Бегство — и вместе с тем обретение могущества. О, тут и поиски сверхмощных артефактов, и изучение магических заклинаний, и открытие в себе невостребованных в прежней жизни умений. Герой может всю книгу искать сверхбомбу, взрыв которой решит все проблемы на свете. Читателю-подростку не до приключений духа. У него есть конкретные проблемы, которые надо решить здесь и сейчас. Ему не хватает уважения и любви.
И тут на помощь приходит идеология, почерпнутая из книг и фильмов. Подросток верит, что уважение и любовь окружающих можно завоевать чем-то внешним. В жизни это внешнее — красивая одежда, машина, умение танцевать, престижная работа. В книгах — могущественные бластеры, сверхбыстрые звездолеты, волшебные посохи. Человек становится рабом вещей и навыков. Сэр Макс приобретает множество умений: плевком убить врага, щелчком пальцев подчинить негодяя своей воле, спрятать любой предмет в ладони… Не может он найти одного: взрослости.
Чтобы герой рос и мужал, эмоционально зрелым должен быть автор. Если у писателя нет соответствующего опыта, никакая фантазия не в силах помочь.
Часто «взрослость» героя пытаются передать через цинизм.
Так, например, циничны персонажи Алекса Орлова:
«Билл осторожно наклонился и положил «пикколо» прямо в натекающую из простреленных тел лужу крови.
— Что же это такое?… — Из-за спины Эриксона показался Глен Савин. — Что же это такое, а? — Он переходил от тела к телу и заглядывал в лица, стараясь опознать убитых.
— Ну что, босс? — не сводя взгляда с Левински, спросил Эриксон.
— Да как тебе сказать? — уже спокойнее заговорил Савин. — С одной стороны, у нас не будет проблем с «пустыми» — теми, кто надоедал по пустякам, но с другой стороны, вот лежит Жур — он приносил неплохой материал, а вон там, у окна — это Брумель. Тоже довольно профессиональный парень был…» («Двойник императора»).

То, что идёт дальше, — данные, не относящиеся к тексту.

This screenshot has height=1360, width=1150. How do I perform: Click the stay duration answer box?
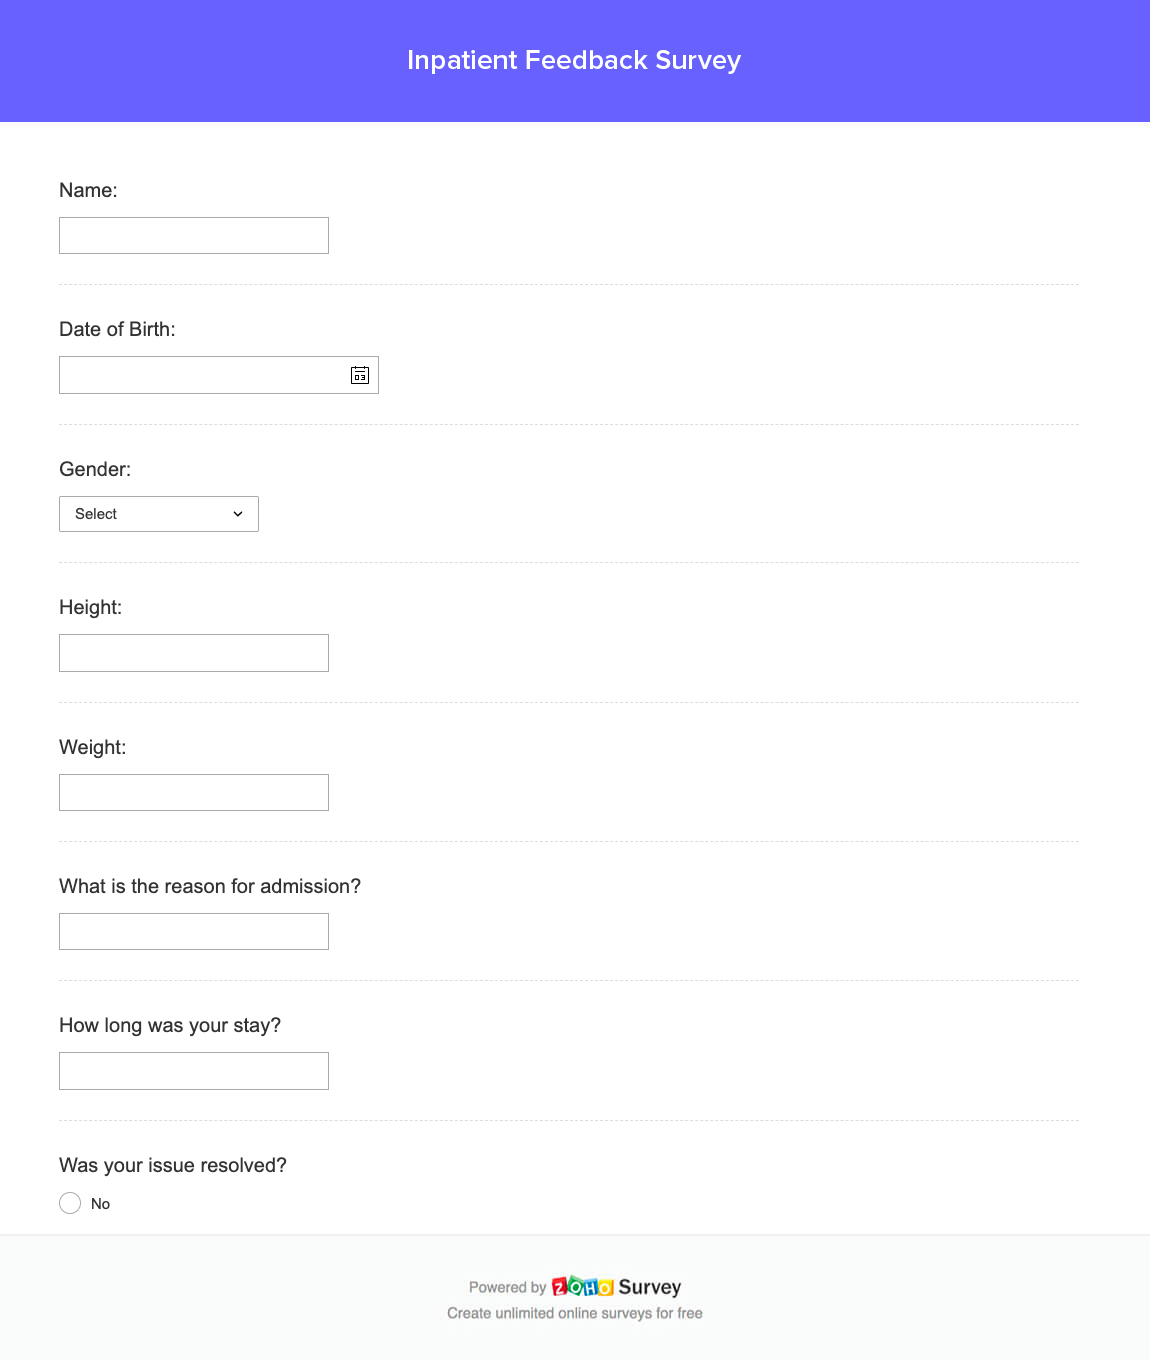[193, 1070]

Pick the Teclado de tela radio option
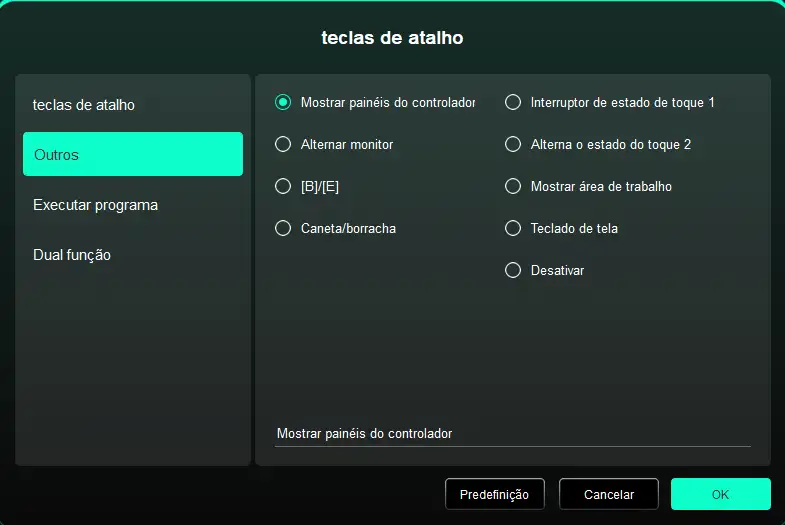coord(513,228)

В книгах Фрая человеческая жизнь и вовсе не стоит ни гроша:
«— Ладно! — Я с наслаждением потянулся до хруста в суставах и подлил себе камры. — Давай выкладывай свою проблему. Я же как-никак деловой человек, мне на службу надо, людей убивать!» («Волонтеры Вечности»).
А вот герой романа Дмитрия Володихина «Война обреченных» высказывает свое жизненное кредо:
«Самая главная женская эрогенная зона — кошелек. Чуть пощекочешь их в этом месте, и сразу возбуждаются… Поэтому, если мне не лень, я покупаю шлюшку и развлекаюсь с ней».
В «Войне обреченных» весь рассказ герой стреляет, стреляет, стреляет до очумения. В инопланетных тварей. В своих товарищей. Момент взросления так и не приходит. Рассказ обрывается на полуслове, на многоточии — не сумев измениться, герой погибает. А что еще ему остается?
Это последняя форма самоутверждения — истеричная, беспомощная, но такая характерная для подростка — опаснее всего. Цинизм — это незрелость души, высшая форма инфантилизма. Герой, раз и навсегда утвердившийся в мысли, что «мир полон уродов, все женщины продажны, а автобусы идут в парк», на самом деле не видел ни мира, ни женщин настоящих, не знал удачи.
И никогда не увидит. И никогда не узнает. Потому что закрыт для всего нового.